**Reading passage:**
• • • •

First of all, let’s define “solo”. We all know a mountain can’t be shut down so you’re the only one on it, so for the purposes of this exercise I define “solo” as: I did my own research on routes/directions. I drove myself to the trailhead. I hiked by myself. While hiking I did my own route finding. I hiked up and down the mountain without physical assistance from anyone else. I purposely stayed away from other hikers as much as possible by either giving them plenty of time to pass me, or by passing them (mostly by passing them).
Today I summited my 58th unique Colorado 14er solo. That means I’ve summited all of Colorado’s 14ers, solo, in less than 14 months. Many people ask me how I got started hiking 14ers. I’ve enjoyed hiking for as long as I can remember, but where I was first introduced to summit hikes and rock climbing was in the early 1990s at Girl Scout Camp.
I’ve been a Girl Scout all my life. I camped often with my Troop, and when I was old enough (around middle school) I went away to our local Girl Scout camp during the summers. Girl Scout camp is where I first learned how to shoot a bow and arrow, start a fire, cook outdoors, use a compass, hike at night, rock climb, swim and canoe in a pond, tack and ride and care for a horse (while backpacking in all types of weather) and successful problem solving and conflict resolution strategies. I was encouraged to lead where I could and to try new things. I have many fond memories of my times at camp, but two stick out when it comes to why I started climbing 14ers.
I was 12 and at camp the first time I went rock climbing. I loved it, but some of the girls were nervous (yes, that’s me)
I remember being at the top of my line when the girl next to me became scared about halfway up and froze. She couldn’t go up or down. One of the counselors, SP, talked to her gently:
“Honey, I know this looks scary and it’s ok to be scared but you can do this. You’re roped in, and my name’s SP and I’m here to help you. Do you know what SP stands for? (SP stretched out her arms): Soft Pillow. I’ve got you. You can do this”. The other girls started encouraging her as well, cheering her on and verbally assisting her with her footholds and hand placements. This encouragement helped the girl regain her confidence, make it to the top of the line, and rappel back down. Girl Power at its finest.
During my sessions at camp a few brave counselors would sometimes begrudgingly volunteer to lead a group of 20 or so ill prepared but enthusiastic middle school aged girls on a hike to summit a nearby peak on the Pacific Crest Trail. This was an optional hike I always chose to take. Pyramid Peak has 2100’ of elevation gain in 7 miles (3.5 each way), most often done in the blistering Southern California summer sun. Oh, the switchbacks!

• • • •

**Items:**
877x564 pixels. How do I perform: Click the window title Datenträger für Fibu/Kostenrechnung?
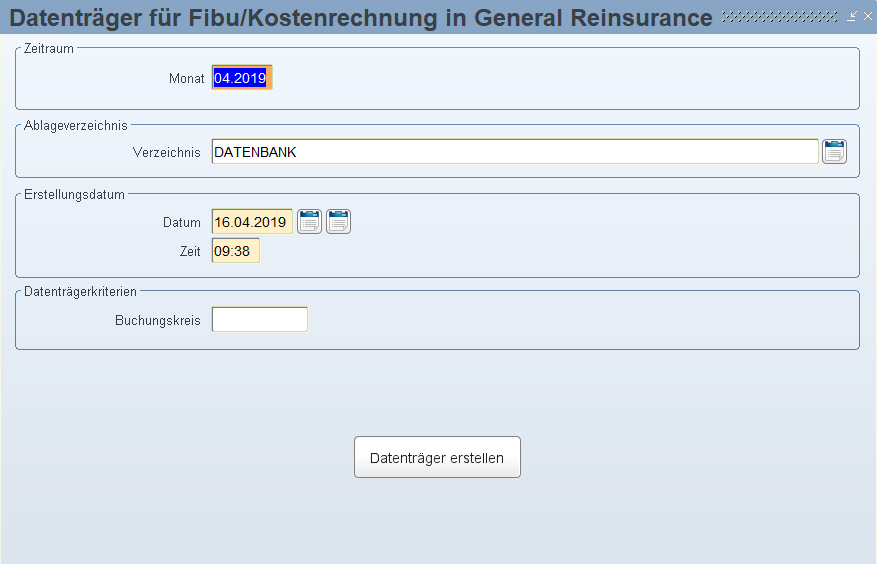coord(361,17)
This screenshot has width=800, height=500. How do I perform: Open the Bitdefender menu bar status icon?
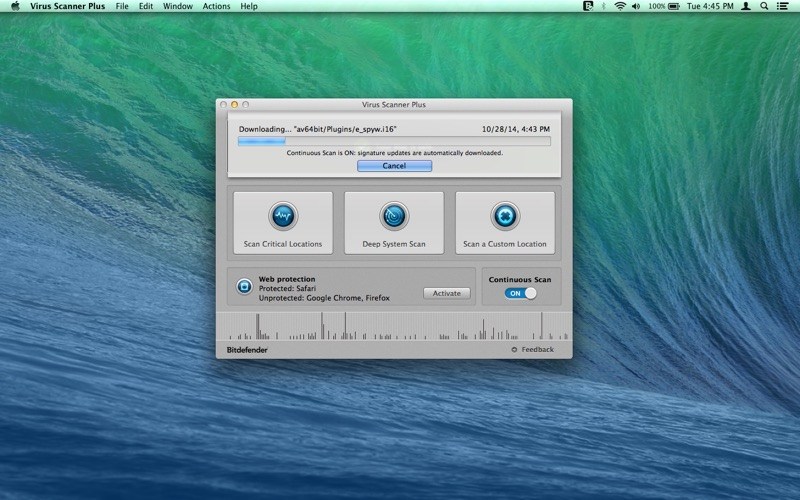pyautogui.click(x=589, y=6)
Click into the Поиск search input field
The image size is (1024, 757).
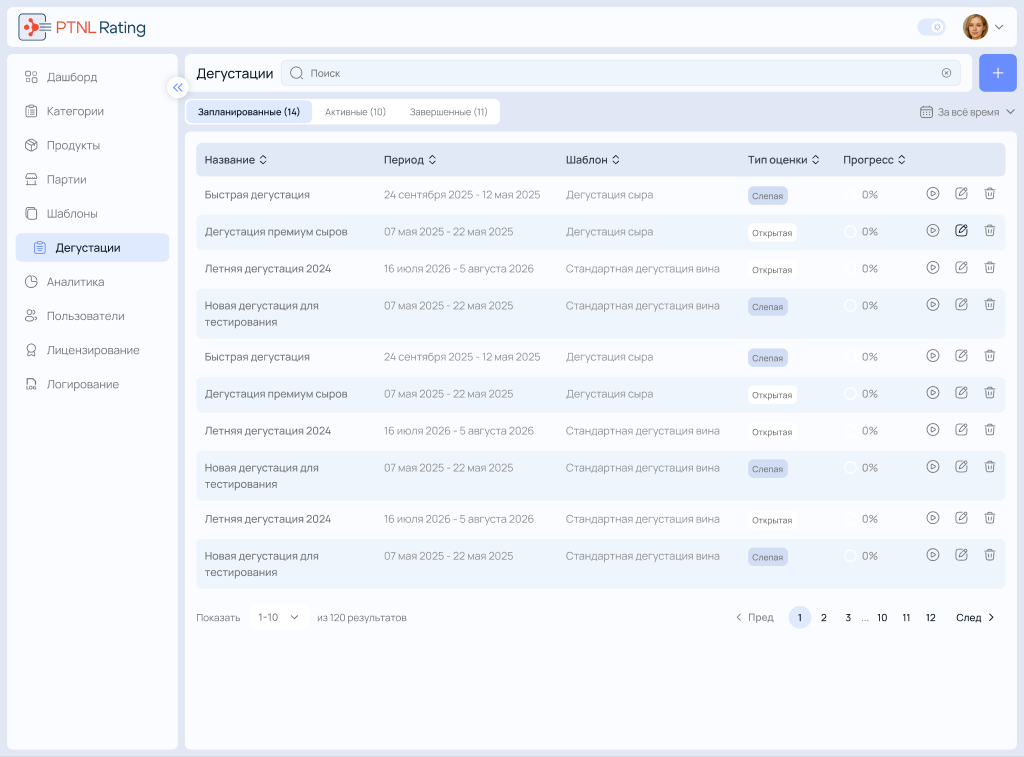tap(620, 73)
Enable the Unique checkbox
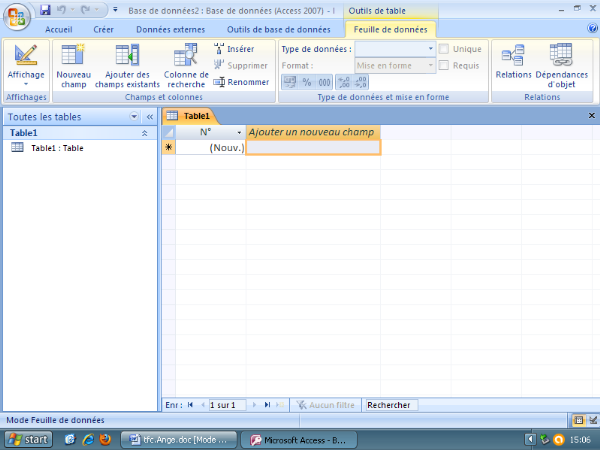600x450 pixels. coord(444,48)
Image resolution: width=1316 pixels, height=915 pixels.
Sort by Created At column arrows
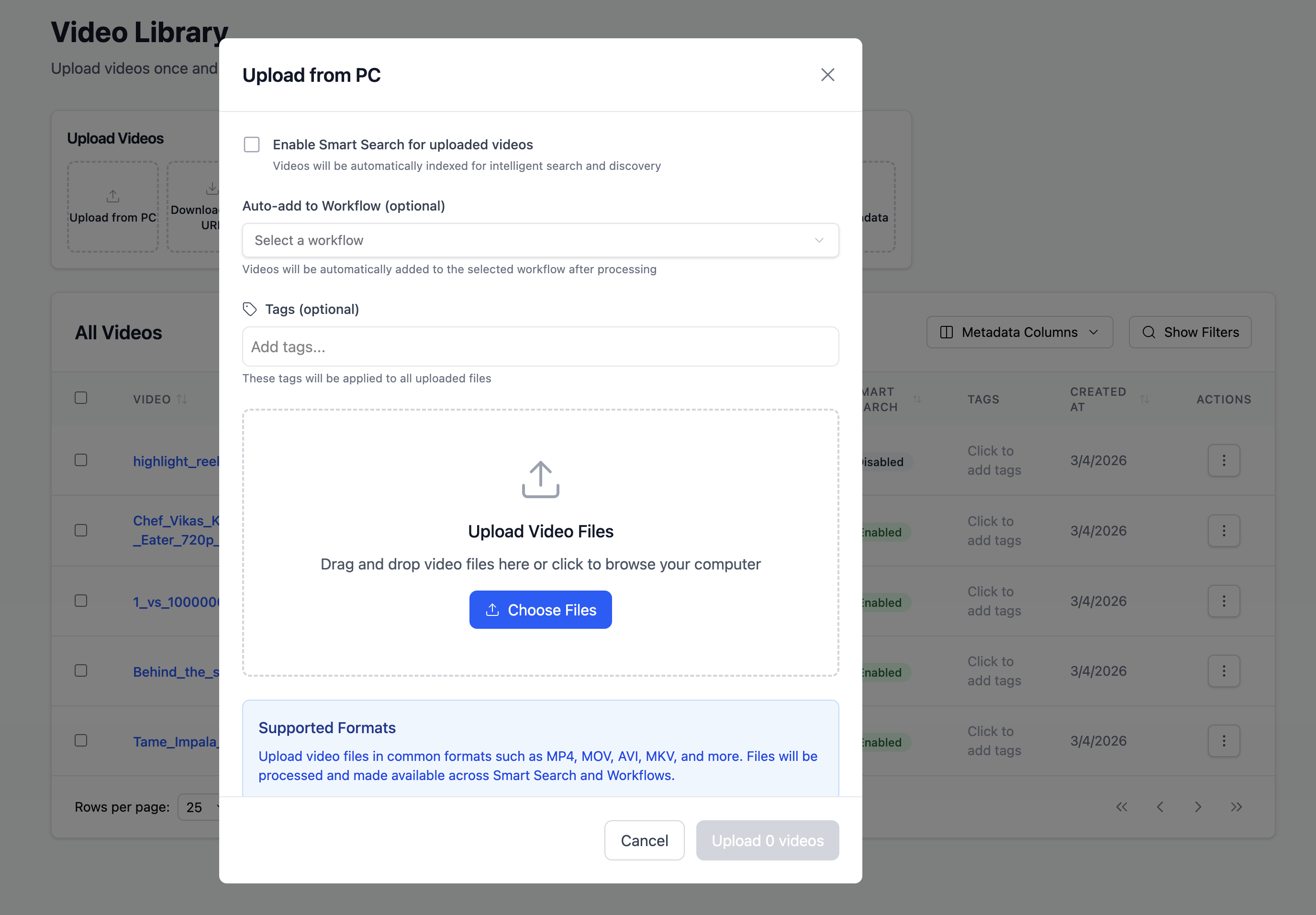click(x=1144, y=399)
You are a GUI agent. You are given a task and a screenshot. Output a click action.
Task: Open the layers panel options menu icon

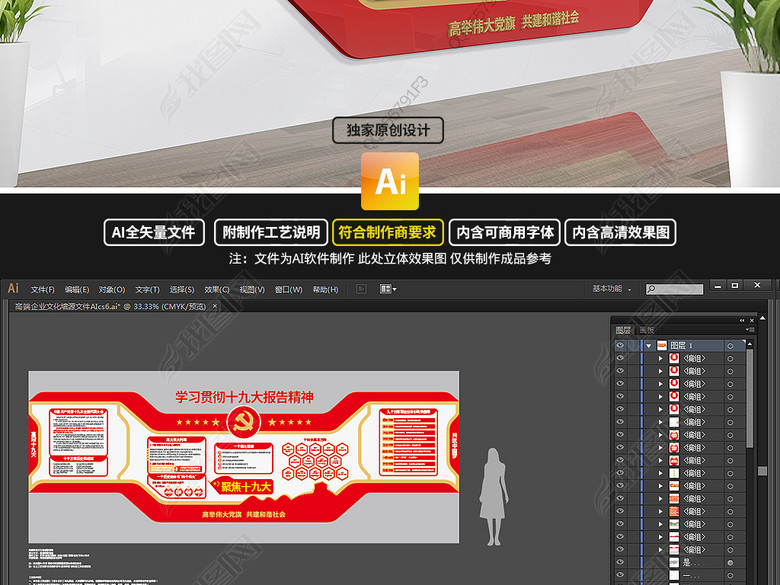pos(750,328)
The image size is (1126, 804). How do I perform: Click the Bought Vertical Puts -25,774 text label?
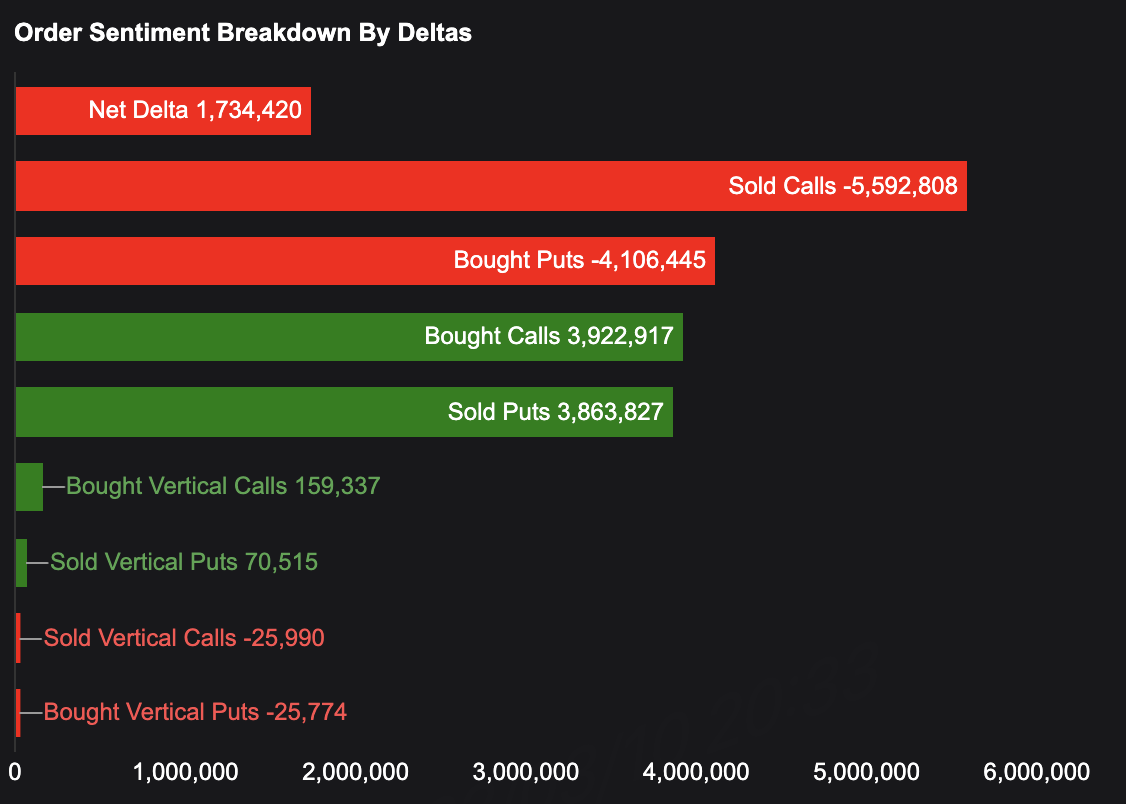pos(196,713)
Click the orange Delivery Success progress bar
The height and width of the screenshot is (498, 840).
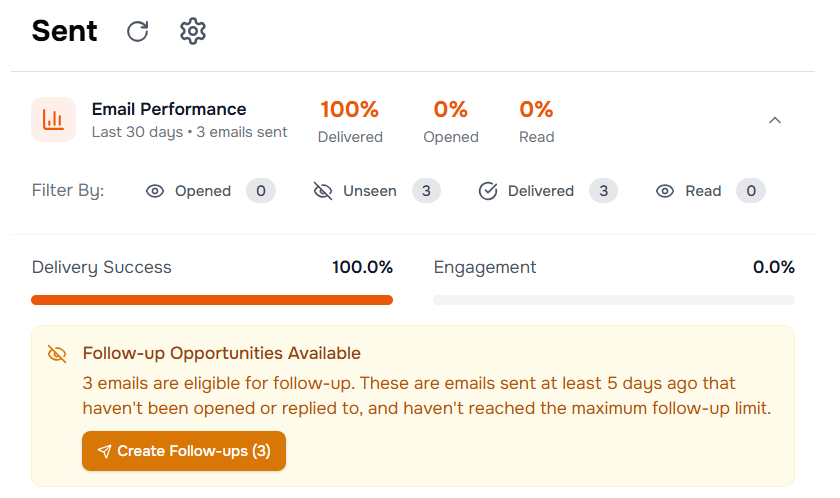click(212, 300)
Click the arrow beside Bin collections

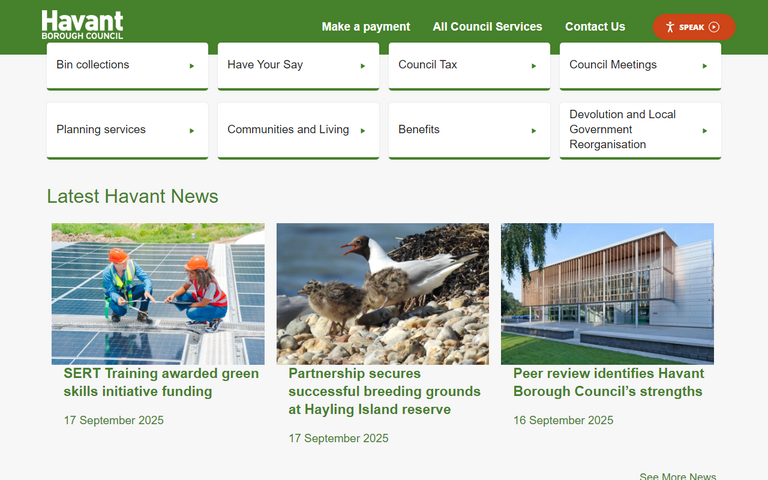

• • • •

**What the task requires:**
Continue the account of hiking Colorado's 14ers solo, writing the passage that comes next after "Oh, the switchbacks!"

**Answer below:**
We enthusiastically filled our trekking time dodging rattlesnakes, identifying dusty plants, shrubs, and trees, and of course, singing dozens of Girl Scout trail songs to keep the mountain lions away. When I reached the summit I was hot, dirty, tired, sweaty, and delighted with myself for being the first to the top every time.
From the summit (7035’) you could see the whole camp!
I remember looking down at everyone who’d foolishly stayed behind and thinking they sure missed out not hiking with us! Didn’t they all look bored lounging by the pool? I bet they were gazing longingly at the peak, watching us right now, wishing they’d hiked too…
By the time I was 12 I’d promised myself to someday hike the Pacific Crest trail in its entirety from Mexico to Canada. I have yet to do so, but it’s still on my bucket list.
I don’t remember much of the hike back down to camp besides enthusiastic singing, but we’d make it back and run and jump into the lake with all of our clothes still on: It was the fastest way to cool off! We were met with popsicles and extra shower time.
Summiting all 58 of Colorado’s peaks over 14,000 feet is not an easy task. Most people spend years if not decades completing them all. It takes physical and mental strength, endurance, careful planning, determination, adaptability, high risk tolerance, willingness to ask questions and research, and a love of the outdoors, animals, and all types of weather.
A ‘finisher’ is the last peak a climber needs to summit to say they’ve summited them all, and it’s usually chosen for a special reason. 14er enthusiasts are known for choosing their finisher well in advance. I chose Mt Sherman because Girl Scout Camp started me on my path towards the love of the outdoors, adventure, goal setting, leadership, girl power, and wild wanderings. My Girl Scout camp experience took place at Camp Scherman in Southern California. Here’s my 14er Finisher Trip Report:
#58 Mt Sherman – 14,036 & Mt Sheridan 13,748
RT Length: 12.9 miles
Elevation Gain: 3700’
If you read the above statement you know why I chose Sherman as my finisher. Also, it’s an ‘easy’ 14er (as easy as 14ers go), so it took away any pressure towards the end to summit a difficult peak. In fact, I made this one harder than it needed to be.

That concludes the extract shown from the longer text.